If you insist on the docs, there are installation instructions (use Docker) and something that looks like an API. But it's not clear even if you must use the API to interact with the thing, or if it's the development docs.

Is there some kind of consultancy doing those sites?


Try discussing Elastic Beanstalk around non-dev coworkers.

Labels can obscure and obfuscate as much as they can reveal. One must ask what the badly named thing is. What does it do?


Well yeah because those things are all specific implementations of services. They need to have unique names for preciseness.

"Oh yeah we've moved our app processes into containers which we manage with our workload scheduler and discovery service."
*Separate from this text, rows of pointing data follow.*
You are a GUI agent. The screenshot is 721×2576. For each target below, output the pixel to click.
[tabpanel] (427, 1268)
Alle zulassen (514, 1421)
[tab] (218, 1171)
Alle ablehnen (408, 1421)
What is the app? What kind of containers? What kind of scheduler? What kind of discovery service? Guess you just have to know. Verses.

"Oh yeah we moved our frontend Rails processes into Docker containers which we manage with Nomad and Consul."


They should name themselves clearly for the situations in which they offer compelling performance advantages. If that’s an issue then maybe they don’t deserve names.